La stratégie Marketing d’Abercrombie & Fitch : du succès aux scandales
La stratégie Marketing d’Abercrombie & Fitch est brillante. Mais il y a un problème : elle manque clairement d’éthique. Décryptons-la ensemble et revenons sur la descente aux enfers de la marque.
Abercrombie & Fitch a réussi l’exploit improbable de devenir une marque incontournable de la mode en vendant des millions de vêtements grâce à des publicités… sans vêtement.
Les résultats parlent d’eux-mêmes : dans les années 90, Abercrombie a quasiment multiplié par 10 son chiffre d’affaires annuel le propulsant au-delà du milliard de dollars.
Ces performances démontrent bien la puissance du Marketing car oui, le succès d’Abercrombie & Fitch repose sur une stratégie marketing redoutablement efficace.
Mais le problème, c’est que le marketing d’Abercrombie manque clairement d’éthique.
Racisme, Sexisme, Grossophobie… Les accusations contre la marque ne manquent pas et Mike Jeffries, le PDG emblématique d’Abercrombie n’a jamais caché son positionnement discriminant :
« Dans toutes les écoles, il y a les enfants cools et les enfants moins cools.

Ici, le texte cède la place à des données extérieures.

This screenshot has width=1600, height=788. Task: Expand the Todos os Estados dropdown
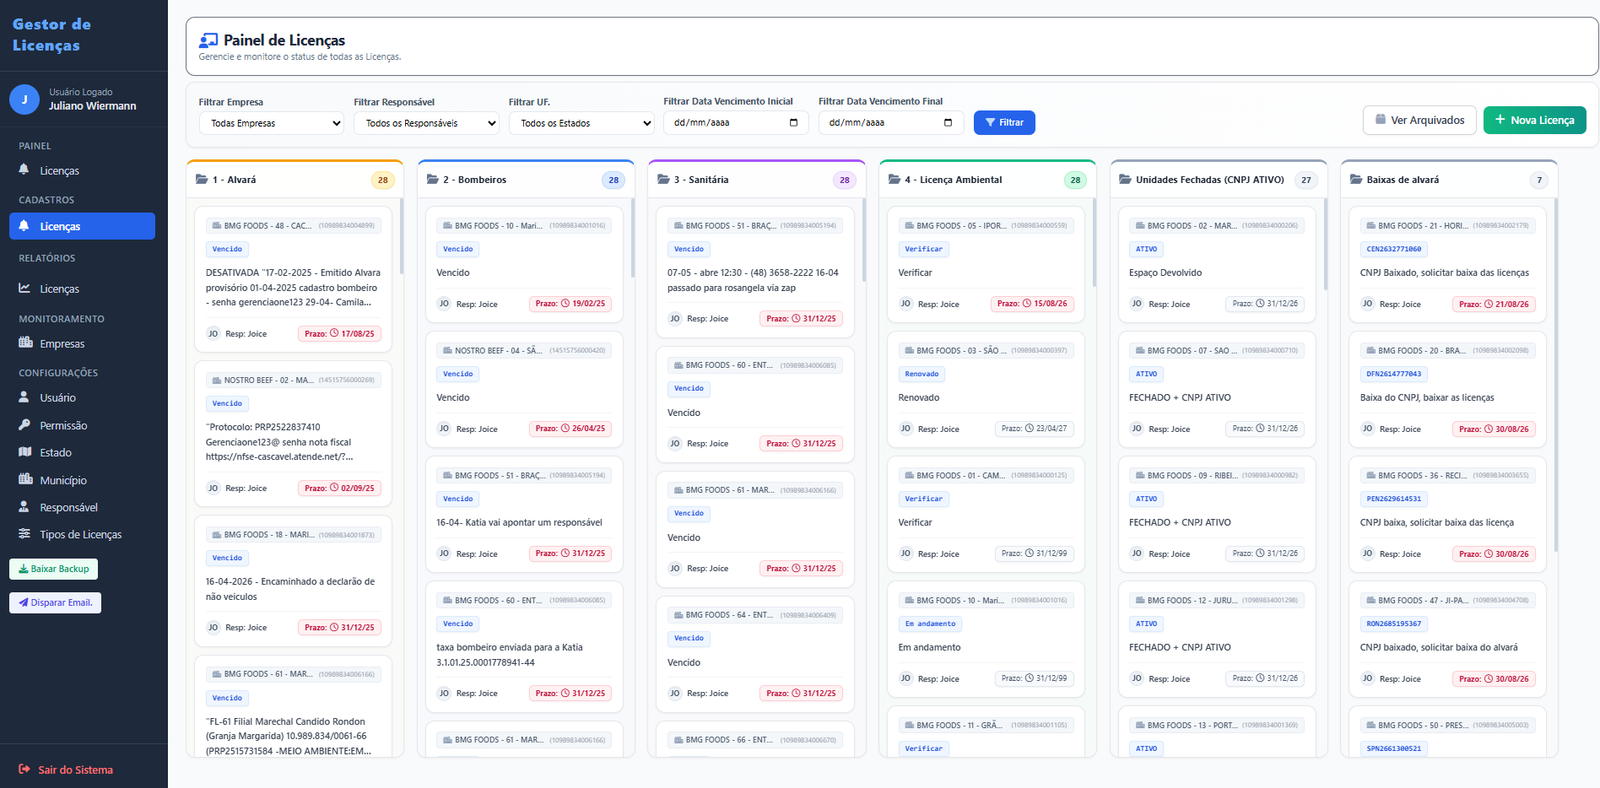(581, 123)
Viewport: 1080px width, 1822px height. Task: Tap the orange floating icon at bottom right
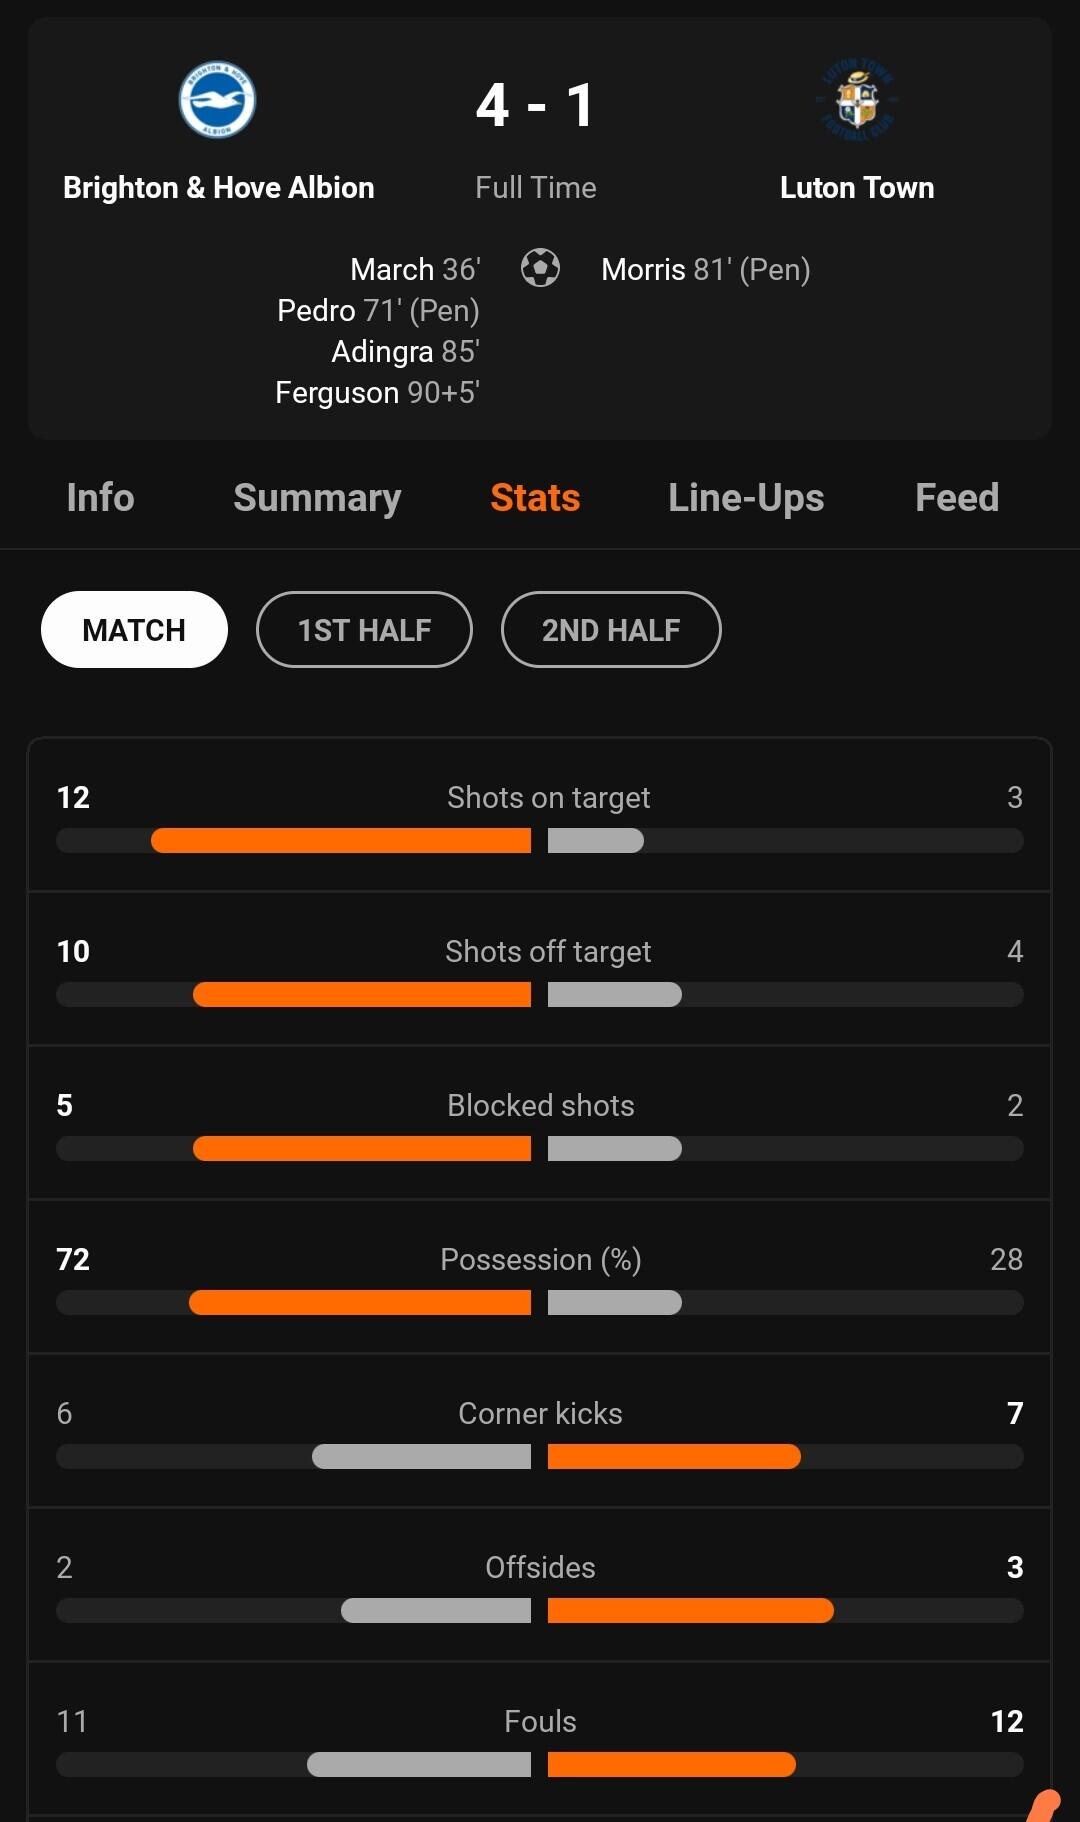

Est-ce qu’on est exclusif, totalement. Nous ciblons les enfants cools, avec une super attitude et plein d’amis. Abercrombie ne s’intéresse qu’à ceux qui ont un ventre plat, prêts à sauter sur une planche de surf »
Mike Jeffries – Ancien CEO d’Abercrombie & Fitch
Son objectif a donc toujours été clair : « faire en sorte que ses clients ne croisent pas des gens moins séduisants qu’eux portant du Abercrombie ».
Sa stratégie a été pensée uniquement dans ce sens. Pour exclure. Discriminer tous ceux qui ne répondent pas à sa vision de la beauté.
On est donc en droit de se poser la question : Jusqu’où peut-on aller pour vendre ?
Où sont les limites ? Est-ce que tout est permis dans le Marketing tant que c’est rentable ?
Naturellement, la réponse est non et la descente aux enfers d’Abercrombie & Fitch devenue l’une des marques les plus détestées du monde en est l’illustration parfaite.
L’histoire d’Abercrombie & Fitch
Abercrombie & Fitch n’a pas toujours été la marque que nous connaissons.
Créée en 1892 par David Abercrombie et Ezra Fitch, c’était à la base une marque de sport haut-de-gamme, proposant à la fois des vêtements de randonnée, du matériel de chasse, de pêche ou encore de la mousse à raser.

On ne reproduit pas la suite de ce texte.